§ What is expected
Your reply should be made up of every line in the records below that holds the string "column".

(Data begins)

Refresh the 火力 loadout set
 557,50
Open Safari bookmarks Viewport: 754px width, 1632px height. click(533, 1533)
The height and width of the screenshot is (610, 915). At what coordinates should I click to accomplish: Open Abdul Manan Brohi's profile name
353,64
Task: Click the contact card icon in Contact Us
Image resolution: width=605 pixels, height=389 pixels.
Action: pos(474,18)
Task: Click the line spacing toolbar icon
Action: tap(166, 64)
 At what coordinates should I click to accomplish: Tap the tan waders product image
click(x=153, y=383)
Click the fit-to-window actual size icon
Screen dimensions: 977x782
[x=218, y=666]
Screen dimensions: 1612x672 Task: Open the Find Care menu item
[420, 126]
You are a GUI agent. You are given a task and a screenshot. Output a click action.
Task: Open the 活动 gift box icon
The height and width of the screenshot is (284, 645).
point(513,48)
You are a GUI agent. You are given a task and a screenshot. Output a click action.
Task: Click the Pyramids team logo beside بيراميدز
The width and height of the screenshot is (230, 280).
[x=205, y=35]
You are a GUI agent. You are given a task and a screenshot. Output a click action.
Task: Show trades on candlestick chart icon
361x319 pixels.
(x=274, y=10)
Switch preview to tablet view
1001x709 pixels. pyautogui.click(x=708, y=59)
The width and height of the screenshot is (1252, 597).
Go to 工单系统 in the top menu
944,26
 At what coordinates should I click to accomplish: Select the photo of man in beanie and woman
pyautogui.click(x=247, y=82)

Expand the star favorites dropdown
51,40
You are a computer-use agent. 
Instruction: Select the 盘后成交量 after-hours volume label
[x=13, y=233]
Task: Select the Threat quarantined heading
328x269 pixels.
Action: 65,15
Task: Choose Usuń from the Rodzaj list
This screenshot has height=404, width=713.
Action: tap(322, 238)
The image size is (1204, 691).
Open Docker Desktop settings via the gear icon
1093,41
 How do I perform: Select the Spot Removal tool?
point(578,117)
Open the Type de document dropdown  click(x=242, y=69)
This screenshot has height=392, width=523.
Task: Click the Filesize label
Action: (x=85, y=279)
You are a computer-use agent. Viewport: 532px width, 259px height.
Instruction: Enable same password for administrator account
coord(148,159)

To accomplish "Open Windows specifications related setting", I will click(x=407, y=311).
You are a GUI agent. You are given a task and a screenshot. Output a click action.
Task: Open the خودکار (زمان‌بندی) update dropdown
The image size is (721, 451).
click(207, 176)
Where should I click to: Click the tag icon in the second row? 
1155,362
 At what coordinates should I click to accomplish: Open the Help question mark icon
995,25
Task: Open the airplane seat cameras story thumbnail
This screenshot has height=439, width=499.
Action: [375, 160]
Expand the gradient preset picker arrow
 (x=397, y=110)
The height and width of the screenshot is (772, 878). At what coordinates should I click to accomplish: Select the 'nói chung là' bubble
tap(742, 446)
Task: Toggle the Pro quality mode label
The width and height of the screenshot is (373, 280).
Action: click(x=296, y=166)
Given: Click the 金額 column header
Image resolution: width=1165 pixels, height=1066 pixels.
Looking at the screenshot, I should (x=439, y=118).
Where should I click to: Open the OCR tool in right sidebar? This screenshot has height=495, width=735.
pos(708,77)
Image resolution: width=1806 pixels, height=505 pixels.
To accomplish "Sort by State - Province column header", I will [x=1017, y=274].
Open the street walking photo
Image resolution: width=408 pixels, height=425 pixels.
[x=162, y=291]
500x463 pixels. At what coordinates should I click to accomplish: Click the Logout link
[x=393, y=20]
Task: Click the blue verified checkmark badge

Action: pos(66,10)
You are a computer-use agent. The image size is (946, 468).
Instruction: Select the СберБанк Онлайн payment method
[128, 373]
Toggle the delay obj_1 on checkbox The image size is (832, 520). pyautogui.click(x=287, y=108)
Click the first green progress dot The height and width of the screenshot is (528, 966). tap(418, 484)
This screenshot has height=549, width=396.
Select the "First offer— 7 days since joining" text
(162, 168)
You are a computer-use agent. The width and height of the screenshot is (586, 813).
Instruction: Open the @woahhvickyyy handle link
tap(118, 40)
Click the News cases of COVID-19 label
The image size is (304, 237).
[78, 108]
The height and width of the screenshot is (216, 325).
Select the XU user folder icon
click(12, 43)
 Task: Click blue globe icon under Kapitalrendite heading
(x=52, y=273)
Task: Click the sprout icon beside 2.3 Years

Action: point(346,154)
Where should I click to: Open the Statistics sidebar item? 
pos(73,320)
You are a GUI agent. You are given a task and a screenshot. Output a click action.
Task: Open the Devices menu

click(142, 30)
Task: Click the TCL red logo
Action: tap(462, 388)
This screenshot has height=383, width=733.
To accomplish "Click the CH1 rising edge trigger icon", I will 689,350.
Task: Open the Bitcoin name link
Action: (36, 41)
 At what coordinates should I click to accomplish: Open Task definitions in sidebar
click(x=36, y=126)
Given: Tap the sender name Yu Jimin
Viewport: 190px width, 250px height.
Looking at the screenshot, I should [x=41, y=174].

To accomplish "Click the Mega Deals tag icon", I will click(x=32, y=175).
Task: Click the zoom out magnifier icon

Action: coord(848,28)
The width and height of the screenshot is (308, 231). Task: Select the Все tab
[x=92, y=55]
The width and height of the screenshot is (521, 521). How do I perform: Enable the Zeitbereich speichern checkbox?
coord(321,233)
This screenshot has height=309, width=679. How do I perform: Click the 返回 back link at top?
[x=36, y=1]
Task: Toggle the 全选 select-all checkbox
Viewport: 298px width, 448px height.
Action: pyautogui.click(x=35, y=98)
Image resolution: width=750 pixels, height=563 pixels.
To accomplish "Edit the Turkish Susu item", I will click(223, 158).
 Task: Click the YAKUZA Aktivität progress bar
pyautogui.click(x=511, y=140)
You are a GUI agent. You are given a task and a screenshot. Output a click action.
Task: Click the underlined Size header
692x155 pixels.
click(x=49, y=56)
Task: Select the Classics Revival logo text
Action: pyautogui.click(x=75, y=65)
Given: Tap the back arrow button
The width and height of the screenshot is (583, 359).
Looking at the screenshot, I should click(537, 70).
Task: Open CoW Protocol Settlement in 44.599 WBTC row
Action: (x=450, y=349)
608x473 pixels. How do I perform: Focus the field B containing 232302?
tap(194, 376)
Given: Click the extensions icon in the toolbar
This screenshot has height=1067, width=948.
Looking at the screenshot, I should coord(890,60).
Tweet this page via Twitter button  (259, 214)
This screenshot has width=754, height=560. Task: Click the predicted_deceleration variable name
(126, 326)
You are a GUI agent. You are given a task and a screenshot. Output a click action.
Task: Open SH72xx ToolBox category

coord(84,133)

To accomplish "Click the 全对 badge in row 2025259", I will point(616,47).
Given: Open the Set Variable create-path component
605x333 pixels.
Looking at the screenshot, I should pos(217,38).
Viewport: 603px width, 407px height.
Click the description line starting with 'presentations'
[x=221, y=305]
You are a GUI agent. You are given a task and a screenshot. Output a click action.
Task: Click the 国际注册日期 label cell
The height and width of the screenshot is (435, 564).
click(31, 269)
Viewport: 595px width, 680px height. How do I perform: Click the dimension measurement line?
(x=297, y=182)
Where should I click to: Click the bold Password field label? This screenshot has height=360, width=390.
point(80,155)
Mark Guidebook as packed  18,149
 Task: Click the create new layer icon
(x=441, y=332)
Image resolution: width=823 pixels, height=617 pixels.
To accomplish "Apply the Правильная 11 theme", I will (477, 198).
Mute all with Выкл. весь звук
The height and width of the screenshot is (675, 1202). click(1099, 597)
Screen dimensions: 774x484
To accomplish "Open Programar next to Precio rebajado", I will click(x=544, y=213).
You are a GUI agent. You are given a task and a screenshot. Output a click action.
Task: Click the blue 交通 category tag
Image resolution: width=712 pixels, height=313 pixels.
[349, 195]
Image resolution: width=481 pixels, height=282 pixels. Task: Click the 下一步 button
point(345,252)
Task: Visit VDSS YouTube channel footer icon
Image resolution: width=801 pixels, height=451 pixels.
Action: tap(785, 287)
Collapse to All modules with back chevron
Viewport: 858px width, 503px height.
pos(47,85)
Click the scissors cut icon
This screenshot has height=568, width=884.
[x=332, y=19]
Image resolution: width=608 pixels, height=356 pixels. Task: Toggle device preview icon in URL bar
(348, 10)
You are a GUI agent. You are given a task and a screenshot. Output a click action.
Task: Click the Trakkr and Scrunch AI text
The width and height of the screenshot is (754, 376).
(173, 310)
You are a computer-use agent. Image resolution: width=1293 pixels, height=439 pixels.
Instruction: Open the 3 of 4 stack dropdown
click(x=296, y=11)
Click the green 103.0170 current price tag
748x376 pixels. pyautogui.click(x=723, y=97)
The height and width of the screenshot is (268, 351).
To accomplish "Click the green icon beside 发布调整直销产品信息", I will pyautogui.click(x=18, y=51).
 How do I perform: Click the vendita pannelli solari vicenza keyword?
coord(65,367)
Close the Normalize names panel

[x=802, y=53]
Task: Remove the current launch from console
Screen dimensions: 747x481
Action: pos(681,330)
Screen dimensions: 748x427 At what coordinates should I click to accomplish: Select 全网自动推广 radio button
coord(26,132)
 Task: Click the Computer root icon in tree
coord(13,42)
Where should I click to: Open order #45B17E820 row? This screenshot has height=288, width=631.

(Data ends)

§ Task answer
Given: Click the 金額 column header
To accomplish "Sort by State - Province column header", I will [x=1017, y=274].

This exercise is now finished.